Gunner pulled the urn down, displaying less than half the cautiousness he had used when placing it on the desk for me. Something told me that if I wasn’t here he would have shattered the gaudy thing like a kid breaking open a piggy bank. The image in my head was dark, but funny.

It wasn’t anything like the way I felt walking into the home knowing that I was about to be wrist deep in someone's ashes, but Gunner was still visibly uneasy. He’d never tell me, though, out of fear that I would change my mind and force myself to go through with it alone. I watched him suck in air through his nose and exhale slowly through his mouth, wiggling his fingers and clenching his fists like he was about to play a piano recital.

Once he talked himself into it, Gunner moved quickly, undoing the hinges and pulling the lid, rocking it side to side as the rubber seal tried to keep it attached. Finally, it gave way with a sickening pop, and then the lid rolled across the floor, discarded.

Gunner, after a moment's hesitation, shone his flashlight down into the urn. It was horrifying to realize that he’d have to put nearly his whole arms in to get the statue from the bottom, but there was no use worrying about it now, no matter how green around the gills Gunner was looking.

But then he frowned, putting a hand in the mouth of the urn and shaking it back and forth. The sound of ceramic-on-ceramic, like nails on a chalkboard, came from inside the urn. Invigorated, Gunner grabbed the lip of the urn and put torsion on, and to my shock it rotated.

The inside of the urn rotated.

“There’s no fucking way,” Gunner muttered in amazement, hooking his fingers underneath the inside of the lid and pulling upward.

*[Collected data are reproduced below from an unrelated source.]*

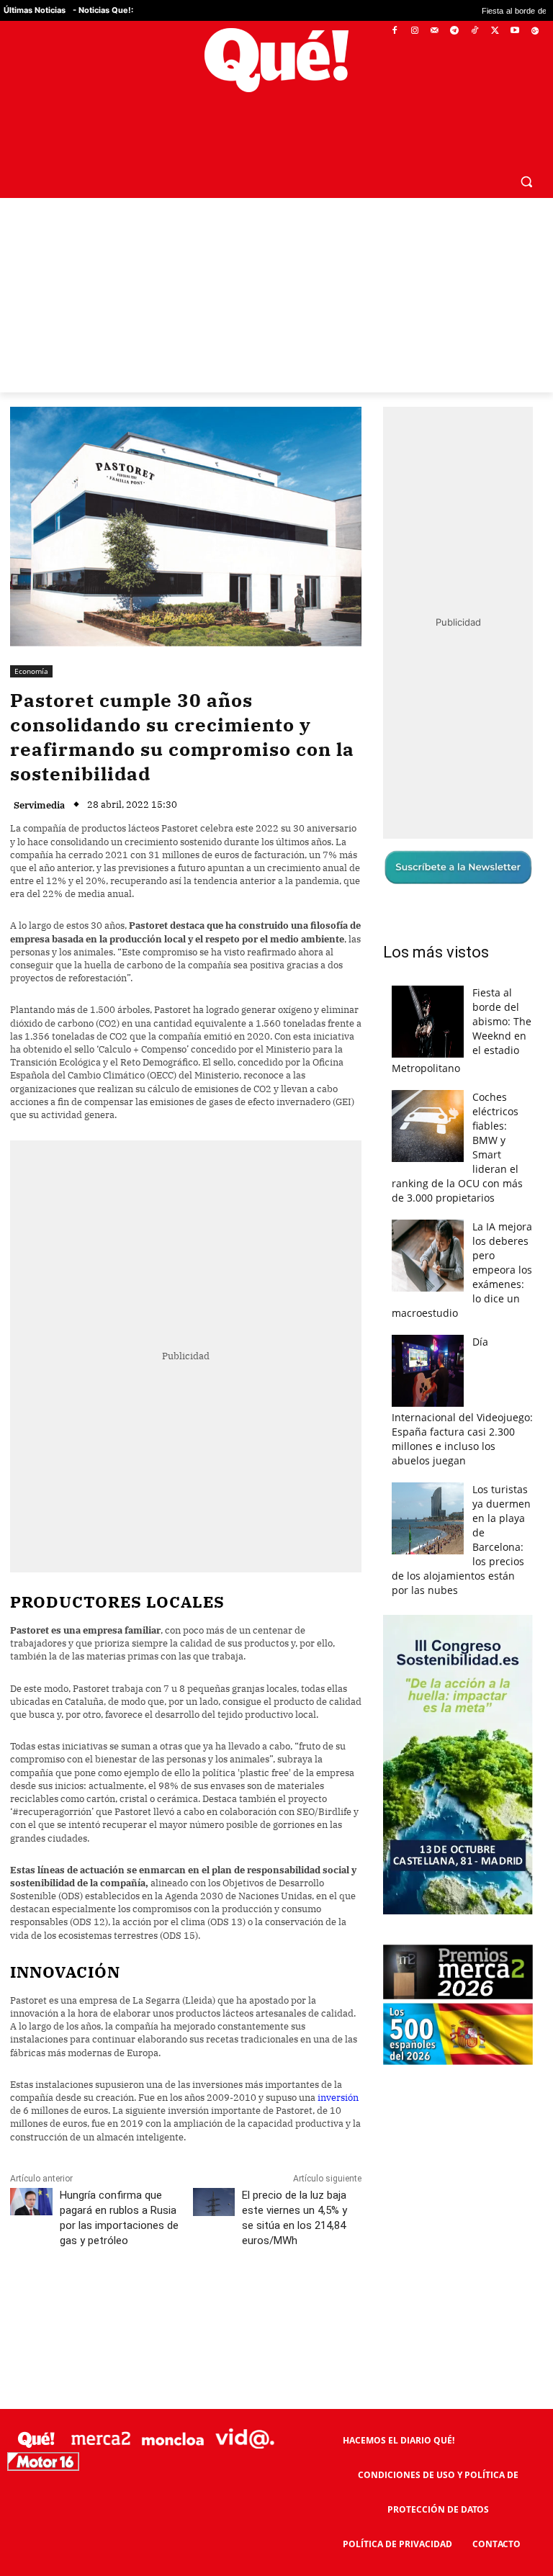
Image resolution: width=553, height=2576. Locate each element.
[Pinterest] (193, 2270)
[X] (495, 31)
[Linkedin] (293, 2270)
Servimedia (39, 770)
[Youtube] (514, 31)
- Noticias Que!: (103, 10)
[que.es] (276, 60)
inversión (338, 2063)
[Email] (326, 2270)
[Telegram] (454, 31)
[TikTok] (475, 31)
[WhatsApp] (226, 2270)
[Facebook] (395, 31)
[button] (526, 146)
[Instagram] (414, 31)
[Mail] (434, 31)
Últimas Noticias (35, 10)
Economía (31, 636)
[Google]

I was pretty sure both of our jaws were on the ground as Gunner lifted, from the inside of the urn, a smaller identical black and gold urn, stacked inside like a Russian doll, with a flat metal lid sealed on. He sat it on the desk and we both looked at it uncomfortably, the unexpectedness of this turn of events rendering us silent for a minute.

“So that’s the real one?” I asked, voice thin.

“I guess so, but it shouldn’t be big enough for the statue.”